Obama’s speech: Defending the ‘indefensible’?
For those concerned with the future of Israel, there was only one topic of conversation this week: President Barack Obama’s Middle East speech at the State Department and reactions to it.
The speech’s bombshell was the president’s statement of his support of the 1967 borders as the demarcation between Israel and Palestine. His exact words were, “The borders of Israel and Palestine should be based on the 1967 lines with mutually agreed swaps, so that secure and recognized borders are established for both states.”
This would include returning to borders which were nine miles wide at Israel’s narrowest point — parameters Israeli Prime Minister Benjamin Netanyahu called “indefensible.”
No other president has come so close to articulating the Palestinian negotiating position. Obama’s position was almost universally attacked, as Mitt Romney put it, as throwing America’s closest ally and the only democracy in the Middle East “under the bus.”
Yet there were those who supported the president’s position. After the president’s speech, ADL issued a release stating, “We support the president’s vision of a negotiated Israeli-Palestinian settlement with strong security provisions for Israel, and a non-militarized Palestinian state.” Does that include Obama’s vision of the settlement being based on the 1967 borders?
In a press release, the National Jewish Democratic Council praised the president’s “powerful address…including his strong support for Israel and the pragmatic approach he put forth to resolving the Israeli-Palestinian conflict.”
In his defense, it could be argued that Obama was giving the Palestinians the sleeves off his vest. As a lawyer, his Middle East speech contained what could be construed as escape clauses.
One such clause had to do with Hamas: “[T]he recent announcement of an agreement between Fatah and Hamas raises profound and legitimate questions for Israel — how can one negotiate with a party that has shown itself unwilling to recognize your right to exist?”
Another clause had to do with ultimate issues other than borders: “Two wrenching and emotional issues remain: the future of Jerusalem, and the fate of Palestinian refugees.” As to the latter, the Nakba Day demonstrations and pronouncements made it abundantly clear that the new, non-negotiable demand of the Palestinians was the right of return.
Based on demographics, the right of return would, in short time, make Israel a country with a Palestinian majority. The once-Jewish State of Israel could then be eradicated, by plebiscite, in favor of a Muslim Palestine.
Like his Cairo speech of reconciliation, Obama’s State Department speech was intended to “restart” the United States’ relations with the Muslim world.

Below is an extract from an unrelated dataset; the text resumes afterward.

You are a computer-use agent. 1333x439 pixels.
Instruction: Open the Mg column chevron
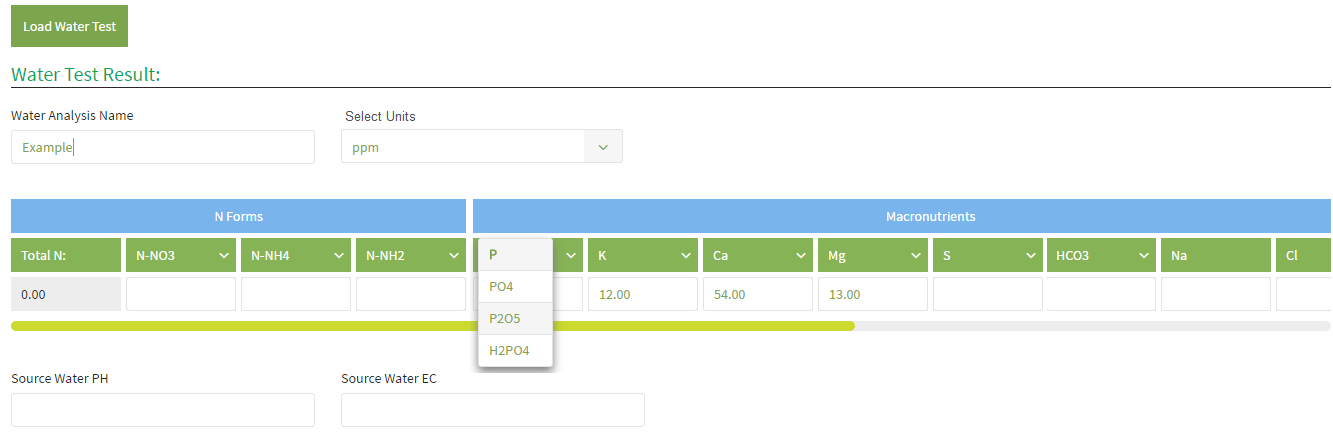(916, 256)
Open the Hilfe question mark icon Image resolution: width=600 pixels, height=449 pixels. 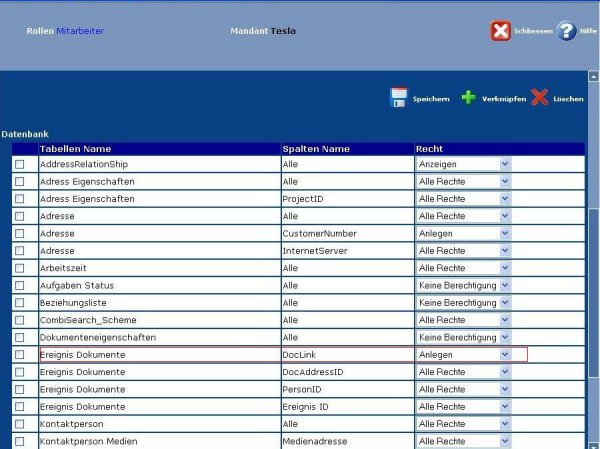(567, 31)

Like the Cairo speech, the State Department speech exhibited little knowledge of the history of the Middle East and of Israel and Jews in particular.
It linked the death of bin Laden, the Arab Spring, and Israel-Palestinian relations.
For months, the administration has been under pressure, much of it self-imposed, to jumpstart Israeli-Palestinian negotiations. Some outside the administration, notably The New York Times editorial page, demanded that the president present a Middle East peace plan of his own. Before the State Department speech, the rumors were that this would not happen. But it did, perhaps not in detail, but in concept.
The timing is suspect. Republican lawmakers invited Netanyahu to address Congress this week. Additionally, Netanyahu was to address the annual meeting of the formidable lobbying organization, AIPAC. If Bibi went first in defining the issues, the administration would be playing catch-up ball. The State Department speech and the president’s address to AIPAC put Obama in the offensive position.
Obama and Netanyahu are reported to have a rocky relationship. The State Department speech did nothing to improve it. After the White House meeting on May 20, The Wall Street Journal reported, “Netanyahu issued a rare public rebuke to a U.S. president in his own office on Friday, telling Barack Obama that Israel would never accept his proposal that it negotiate a peace deal based on borders that existed before the Six-Day War,” declaring those lines “indefensible.”
Netanyahu said, “The only peace that will endure is one that is based on reality…. We don’t have a lot of margin for error, because Mr. President, history will not give the Jewish people another chance.”
Speaking at AIPAC on Sunday, the president did not back down but sought to clarify his position by emphasizing the importance of negotiated land swaps. Linking unrest in Israel’s neighbors to his proposal, Obama said his peace plan was the best chance Israel had to avoid growing isolation.
Netanyahu spoke to AIPAC afterward. He again demanded that the Palestinians recognize Israel as a Jewish state. Challenging both the Palestinians and the administration, he said, “Peace requires reciprocity. It cannot be a one-way street in which only Israel makes concessions. Israel stands ready to make the compromises necessary for peace. But we expect the Palestinians to compromise as well. But one thing I will never compromise on is our security.”